Since those old pork rules had mainly to do with food safety, I'll just grab another chance to warn everyone (regardless of HIV status) to cook food well. Since heat kills germs, and modern refrigerators prevent spoilage, all that is necessary to avoid food-borne infection is to cook food very well-done, especially ground meats where every morsel not just the surface as in a steak may carry deadly bacteria. Just three words: Heat Kills Germs!
I also want to tackle, albeit briefly, the issue of animal protein versus plant protein. Here are some facts from science. Protein is made of strings of amino acids like uneven pearls. When protein pearls are digested, they break down into individual amino acids (22 shapes and sizes), which are sent to the liver and processed into living cells. Amino acids are chemical compounds and are exactly the same whether they come from an animal, a plant or (even) a test tube.
The Egg
Then, there's the much-maligned egg. Long out of favor in US diets because yolks are full of cholesterol (whites are cholesterol free), eggs are invaluable for the diet geared toward the needs of HIV/AIDS. Since egg yolk cholesterol is no longer bothersome, let's consider the white: Pure protein, and the standard by which all other proteins are judged. My advice: "Eat eggs" (well cooked, please!).
The Fiber Diet
Having dispensed with salads, red meat, liver, pork, protein sources and egg conflicts, let's tackle just two more items in the Norman Rockwell diet. How about fiber? Since the American public eats only about 11 grams of fiber per day, but is advised to get from 30-40 grams/day (to prevent heart disease and some cancers), the high-fiber diet is heavily promoted among health care professionals.
Sometimes, as with salads, that fiber may not be such a good idea, due to diarrhea. But, remember, 249 out of 250 Americans want and need more fiber they're constipated! Package labels are not only informative, they're downright boastful on the fiber content. Avoid these high-fiber foods if diarrhea is a concern. Here again, it's upside-down on the advice for the public (increase fiber) as opposed to advice for that special 1/250th person (decrease fiber).
One, Two, Three, Exercise
Now for exercise! Since HIV negative America generally wants to lose weight, high-level aerobic exercise is recommended often multiple workouts per day of panting/sweating exercise. For HIV+ America, the minority, that kind of intensity may burn calories unnecessarily. There's always a place for "some" aerobic work, but the major focus of exercise for HIV/AIDS must be geared to resistance training weight-lifting. Adding muscle seems to afford some protection from wasting (a future article).
The HIV-infected body is different from others. Since weight loss is usually more of a problem than a desire, unnecessary calorie burning needs to be kept to a minimum, while adding muscles for that so-called "lean mass" is emphasized. Thus, the weight training and muscle building should be emphasized.
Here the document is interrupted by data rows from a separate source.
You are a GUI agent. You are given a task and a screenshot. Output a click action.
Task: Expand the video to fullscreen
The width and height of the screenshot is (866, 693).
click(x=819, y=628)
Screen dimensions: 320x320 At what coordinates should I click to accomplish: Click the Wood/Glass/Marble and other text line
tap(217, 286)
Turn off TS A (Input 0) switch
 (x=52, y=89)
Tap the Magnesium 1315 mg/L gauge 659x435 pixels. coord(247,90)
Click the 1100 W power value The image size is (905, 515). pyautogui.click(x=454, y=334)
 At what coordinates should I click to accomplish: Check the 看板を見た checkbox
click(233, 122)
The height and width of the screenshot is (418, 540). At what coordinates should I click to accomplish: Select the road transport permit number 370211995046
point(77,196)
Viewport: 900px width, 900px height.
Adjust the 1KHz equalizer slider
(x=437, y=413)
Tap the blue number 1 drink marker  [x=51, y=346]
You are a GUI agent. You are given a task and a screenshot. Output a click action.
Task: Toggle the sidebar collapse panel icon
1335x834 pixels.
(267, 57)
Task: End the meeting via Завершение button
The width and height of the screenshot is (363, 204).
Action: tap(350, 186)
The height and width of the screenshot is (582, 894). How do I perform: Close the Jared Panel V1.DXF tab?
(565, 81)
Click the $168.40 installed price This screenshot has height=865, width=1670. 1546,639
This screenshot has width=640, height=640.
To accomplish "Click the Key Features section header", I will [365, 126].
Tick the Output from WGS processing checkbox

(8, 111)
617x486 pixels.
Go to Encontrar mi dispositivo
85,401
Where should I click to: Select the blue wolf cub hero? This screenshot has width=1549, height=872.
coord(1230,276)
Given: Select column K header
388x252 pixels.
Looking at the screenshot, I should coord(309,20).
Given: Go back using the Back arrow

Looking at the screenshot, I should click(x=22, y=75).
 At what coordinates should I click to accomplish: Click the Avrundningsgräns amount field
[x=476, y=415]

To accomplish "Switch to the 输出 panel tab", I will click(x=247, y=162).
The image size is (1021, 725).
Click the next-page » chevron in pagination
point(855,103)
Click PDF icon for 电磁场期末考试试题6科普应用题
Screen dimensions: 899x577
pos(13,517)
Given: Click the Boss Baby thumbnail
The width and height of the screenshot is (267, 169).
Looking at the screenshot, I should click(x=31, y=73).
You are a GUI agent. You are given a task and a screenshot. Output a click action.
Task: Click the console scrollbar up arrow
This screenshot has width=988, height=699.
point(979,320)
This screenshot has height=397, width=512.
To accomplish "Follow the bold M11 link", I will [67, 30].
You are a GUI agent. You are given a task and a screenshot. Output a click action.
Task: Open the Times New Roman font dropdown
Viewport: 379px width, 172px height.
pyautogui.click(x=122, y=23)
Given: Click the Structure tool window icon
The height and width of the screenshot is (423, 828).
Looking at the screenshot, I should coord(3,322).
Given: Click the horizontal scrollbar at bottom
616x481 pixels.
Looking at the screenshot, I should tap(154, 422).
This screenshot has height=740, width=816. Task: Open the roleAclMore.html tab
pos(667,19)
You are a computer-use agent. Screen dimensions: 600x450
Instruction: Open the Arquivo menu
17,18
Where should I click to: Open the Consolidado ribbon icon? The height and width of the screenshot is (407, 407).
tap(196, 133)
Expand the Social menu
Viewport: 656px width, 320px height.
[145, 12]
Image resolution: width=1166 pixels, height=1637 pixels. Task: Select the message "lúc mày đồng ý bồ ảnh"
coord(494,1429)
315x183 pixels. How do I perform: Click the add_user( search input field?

These exercise guidelines are very general because I am not, and never will be, an exercise physiologist. How we spend our energy (calories) is just as important as the kind of energy we take in (food). For that, I suggest that the next step towards a maximum, "personal-best" result: consult a fitness instructor or exercise physiologist for an exercise plan. That is...after you have your nutrition in order!